Student advising sessions vary to accommodate department sizesBy Annie Hollon | 04/08/2018 6:59pm
As the University's incoming freshman classes continue to grow, required registration sessions have started to vary from college to college to accommodate different department sizes, but students and advisors have said classic advising sessions still offer the most complete experience.
Developed in the College of Arts and Sciences, which is the largest academic division of the University with 8,400 undergraduate students and 100 programs of study, speed advising rotates through students quickly. Most students at the University have to have an advising hold cleared from their account before they're allowed to register for classes the next semester.
For some of the most populous colleges besides Arts and Sciences, speed advising during walk-in hours has become a quick alternative to the classic sit-down advising.
Iriana Molusky, a freshman majoring in engineering, said for big departments like engineering, there are several options available.
“If you are in any of the big freshman classes, they do class advising, so an advisor comes to your class, or there’s speed advising where you come in with a paper filled out basically explaining what you chose, and they sign it,” Molusky said.
Molusky said she thinks this quicker option creates a trade-off for in-depth advising.
“The advantage to speed advising is that a lot of students know what they need to take, but for those students who don’t, then it’s a problem because your advisor doesn’t really know you well enough to say ‘You should take that,’ or ‘You shouldn’t take that,’” Molusky said. “Same when they come to class; you’re in and out basically, and you lose a class day to it.”
Maya Champion, a faculty advisor for the College of Communication and Information Sciences, said speed advising works better as a supplement than a substitute for full advising.
With five-to-ten minute sessions, speed advising sessions help answer quick questions with an academic adviser rather than an in-depth look at their course plan for the next several semesters. Students in sessions like this need to have their schedules figured out ahead of time and be prepared to run through what they want with their advisors quickly. For upperclassmen looking for assistance with career planning, full-on advising is absolutely necessary.

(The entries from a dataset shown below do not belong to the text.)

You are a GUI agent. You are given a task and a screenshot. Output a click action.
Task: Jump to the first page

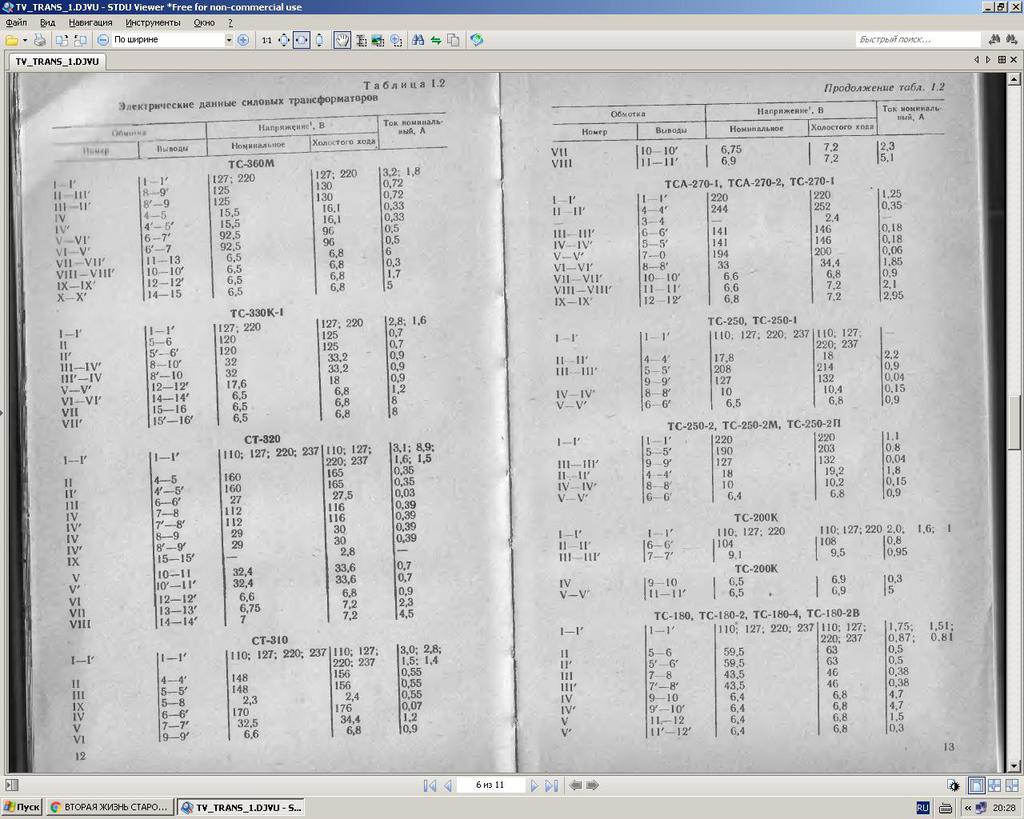click(430, 786)
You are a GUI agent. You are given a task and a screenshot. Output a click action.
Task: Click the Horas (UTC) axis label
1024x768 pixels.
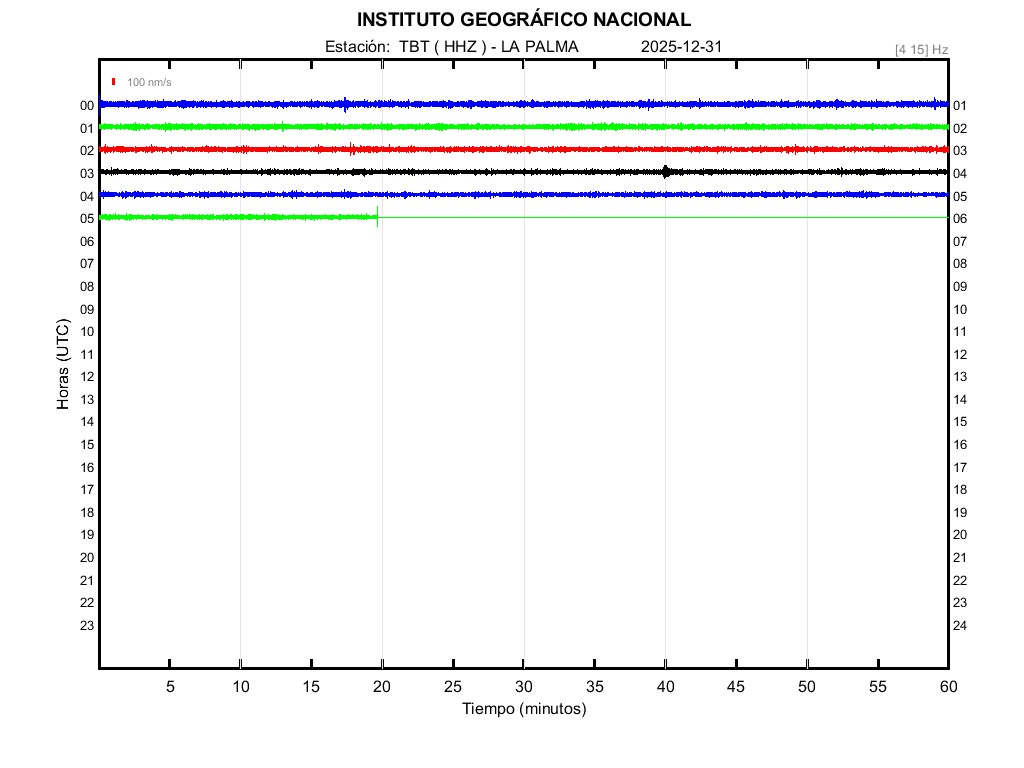point(63,365)
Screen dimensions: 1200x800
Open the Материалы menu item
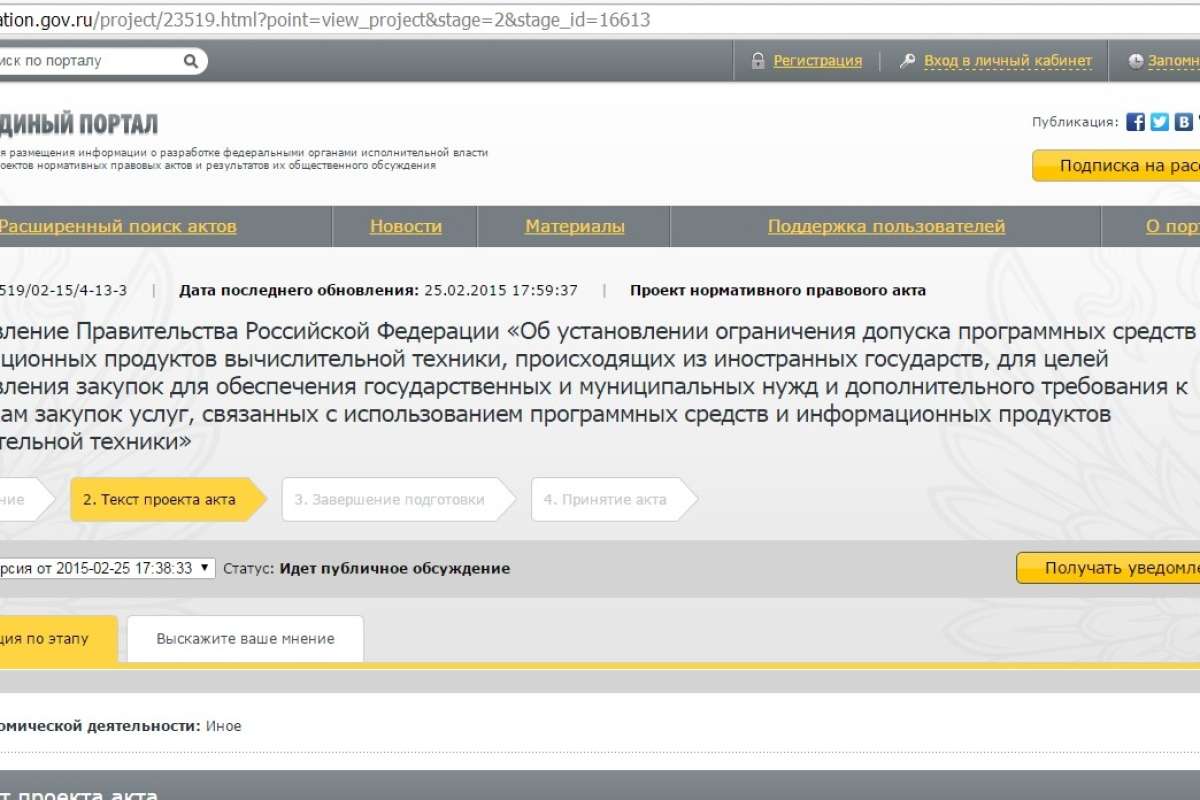click(575, 227)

“Walk-in hours are really good for quick questions because I do have students come to me for quick questions, and they’ll rush in and rush out, but that’s after they’ve already been advised,” Champion said. “Speed advising is great in addition to full-on advising.”
Maggie Bullington, a sophomore majoring in human environmental science, said students in smaller colleges have an advantage with being able to sit down with their advisors for longer stretches of time than those students who have speed advising as one of their options.
“It’s really nice because human environmental science is a smaller college,” Bullington said. “My advisor, I get to meet with her once a semester."
Bullington said they can meet for 30 minutes while they plan her future.
Other advisors offer “e-advising” via email for students who do not have the time to drop in to walk-in hours or to set an appointment. Regular advising can fill up rather quickly as the registration dates rapidly approach, so this approach makes advising more accessible for both students and advisors.
Bullington said while this approach works for most colleges based on numbers, it could be easier to have more advisors available for students to work through schedules.
“You do what you got to do because of the size of the college, and it would be cool if you could hire on more advisers,” Bullington said.
Champion said making time for advising is a greater challenge than the number of advisors available.
“I don’t think that we are necessarily understaffed,” Champion said. “I do think sometimes there is a rush for time to talk about professional goals. I think extra appointments can be made or may be needed for career goals, resumes or life talks.”
There are alternative resources on campus that advisors can refer students to if they feel they had enough time during their advising appointments.